Secretaria se exime de comentar a solução Fiemg-Sesi para Sala Minas Gerais 

por Nelson Rubens Kunze 11/04/2024

Acordo pretende transformar espaço projetado e construído para ser sala de concertos em palco multiuso; imbróglio em torno da Sala Minas Gerais tem também componente econômico

A Secretaria de Cultura e Turismo de Minas Gerais (Secult-MG), dirigida por Leônidas de Oliveira do governo Romeu Zema (Novo), se exime de comentar a solução Fiemg-Sesi anunciada publicamente no último fim de semana e que pretende transformar a Sala Minas Gerais em um palco multiuso. Em resposta a questionamentos da Revista CONCERTO sobre o acordo entre Codemig e Fiemg-Sesi, a Secult enviou um comunicado em que informa: “A Sala Minas Gerais é de propriedade da Codemge e cabe a ela, na forma da lei, fazer a gestão do espaço”. A Codemig, que assina os contratos da Sala Minas Gerais, é uma subsidiária da Codemge.

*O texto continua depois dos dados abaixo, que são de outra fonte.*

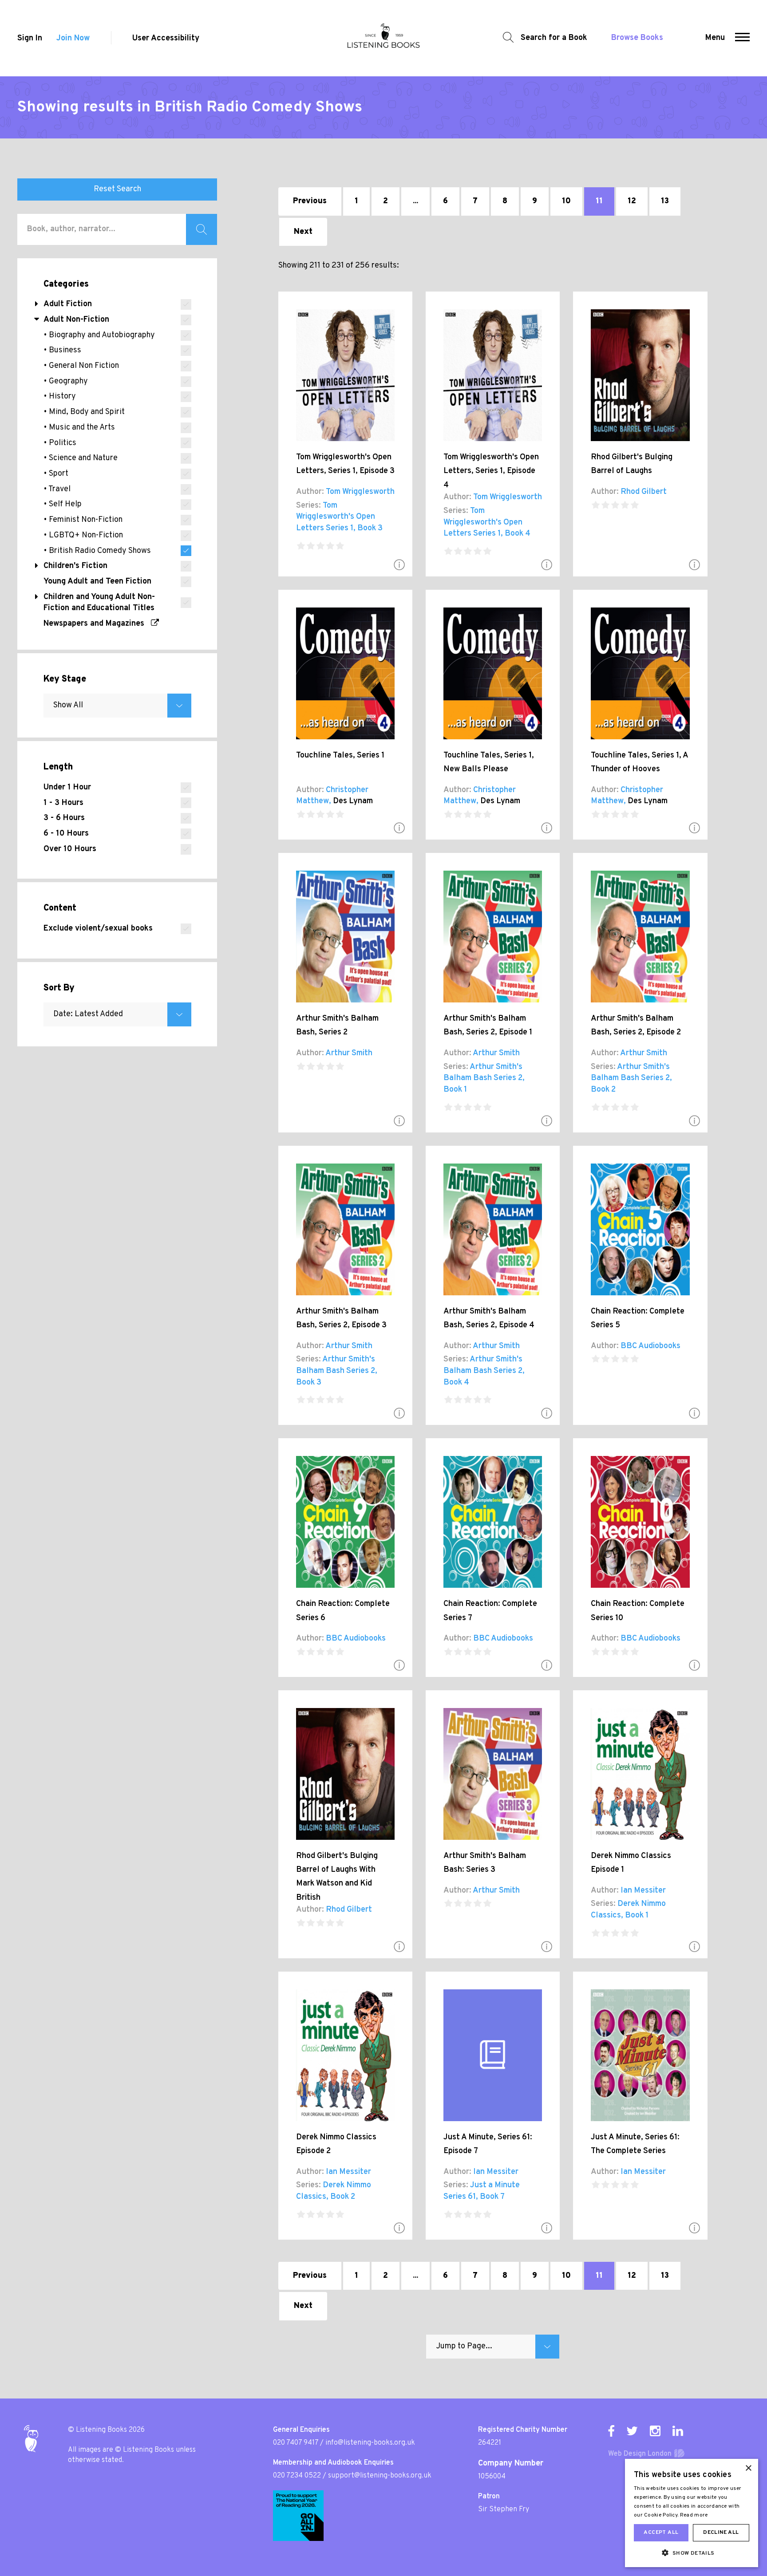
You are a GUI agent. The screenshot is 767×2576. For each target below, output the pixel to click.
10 (566, 201)
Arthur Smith (348, 1053)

A breve nota da Secult (leia a íntegra no fim desta matéria) finaliza afirmando: “A cada ano se negocia o aditivo do contrato, que está válido até dezembro de 2024 e deverá ser renovado conforme ajustado entre Filarmônica e Governo de Minas. O Governo de Minas reforça o compromisso no cumprimento do contrato por meio da secretaria de Estado de Cultura e Turismo e as tratativas já começaram, como acontece anualmente”.

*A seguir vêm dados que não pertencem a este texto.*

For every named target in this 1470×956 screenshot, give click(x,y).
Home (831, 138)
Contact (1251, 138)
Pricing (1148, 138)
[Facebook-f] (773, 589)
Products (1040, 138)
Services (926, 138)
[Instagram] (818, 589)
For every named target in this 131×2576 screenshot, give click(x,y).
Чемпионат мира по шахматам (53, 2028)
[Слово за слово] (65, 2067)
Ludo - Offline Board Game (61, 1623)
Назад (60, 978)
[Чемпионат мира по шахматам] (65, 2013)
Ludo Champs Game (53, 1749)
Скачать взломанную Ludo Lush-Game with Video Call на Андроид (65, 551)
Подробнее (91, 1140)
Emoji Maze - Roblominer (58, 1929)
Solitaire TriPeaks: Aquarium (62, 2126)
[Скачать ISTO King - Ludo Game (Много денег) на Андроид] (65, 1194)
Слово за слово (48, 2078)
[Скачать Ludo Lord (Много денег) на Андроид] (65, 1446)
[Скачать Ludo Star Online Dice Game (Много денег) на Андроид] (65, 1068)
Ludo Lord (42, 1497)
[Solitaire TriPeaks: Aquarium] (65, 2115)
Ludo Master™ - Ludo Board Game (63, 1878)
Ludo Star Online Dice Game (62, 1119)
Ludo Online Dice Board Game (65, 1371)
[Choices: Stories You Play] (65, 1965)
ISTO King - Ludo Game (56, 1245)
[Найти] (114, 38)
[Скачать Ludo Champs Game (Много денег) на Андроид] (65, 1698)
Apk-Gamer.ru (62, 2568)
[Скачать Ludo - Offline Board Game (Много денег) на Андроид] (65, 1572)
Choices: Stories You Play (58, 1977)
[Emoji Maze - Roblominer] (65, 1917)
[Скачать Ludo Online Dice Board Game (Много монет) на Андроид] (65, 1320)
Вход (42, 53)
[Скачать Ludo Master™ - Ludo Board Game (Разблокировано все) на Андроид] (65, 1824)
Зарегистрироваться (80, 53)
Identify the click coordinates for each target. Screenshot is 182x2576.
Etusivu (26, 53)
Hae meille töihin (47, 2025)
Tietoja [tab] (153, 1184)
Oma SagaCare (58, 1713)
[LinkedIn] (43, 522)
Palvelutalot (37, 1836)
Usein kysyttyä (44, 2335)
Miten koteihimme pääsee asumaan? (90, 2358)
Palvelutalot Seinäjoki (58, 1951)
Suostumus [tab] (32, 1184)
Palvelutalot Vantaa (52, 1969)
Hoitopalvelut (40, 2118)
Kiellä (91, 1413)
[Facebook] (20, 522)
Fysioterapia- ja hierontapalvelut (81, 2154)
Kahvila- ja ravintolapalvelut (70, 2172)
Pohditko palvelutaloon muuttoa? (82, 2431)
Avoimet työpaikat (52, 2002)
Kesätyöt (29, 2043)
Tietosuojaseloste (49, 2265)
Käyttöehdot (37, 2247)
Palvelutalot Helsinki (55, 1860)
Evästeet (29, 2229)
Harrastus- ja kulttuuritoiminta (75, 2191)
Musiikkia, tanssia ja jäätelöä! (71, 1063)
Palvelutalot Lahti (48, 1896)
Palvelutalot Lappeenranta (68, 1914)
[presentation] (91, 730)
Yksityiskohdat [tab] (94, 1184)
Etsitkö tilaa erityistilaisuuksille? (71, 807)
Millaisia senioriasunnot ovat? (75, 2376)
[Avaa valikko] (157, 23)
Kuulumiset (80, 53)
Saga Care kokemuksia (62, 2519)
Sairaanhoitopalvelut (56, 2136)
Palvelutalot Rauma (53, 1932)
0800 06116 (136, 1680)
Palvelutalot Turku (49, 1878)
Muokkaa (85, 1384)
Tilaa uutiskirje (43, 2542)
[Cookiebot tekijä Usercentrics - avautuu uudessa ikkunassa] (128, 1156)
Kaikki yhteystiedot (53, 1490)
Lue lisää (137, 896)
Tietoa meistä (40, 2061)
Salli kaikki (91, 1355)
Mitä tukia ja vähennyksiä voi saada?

A Revista CONCERTO também enviou perguntas para a Codemig, proprietária da Sala Minas Gerais. A empresa afirma que, em dezembro de 2023, foi informada pela Secult-MG “da intenção do ICF em devolver a Sala Minas Gerais”. Como o contrato de permissão de uso expiraria em 12 de janeiro de 2024, sem tempo hábil para uma solução de gestão para o espaço, a empresa “solicitou que fosse assinado um termo aditivo por 6 meses para que tivesse tempo de encontrar um parceiro que pudesse fazer a gestão compartilhada da Sala”. O aditivo do termo de permissão de uso contém um parágrafo que prevê uma hipotética transferência da gestão da Sala Minas Gerais.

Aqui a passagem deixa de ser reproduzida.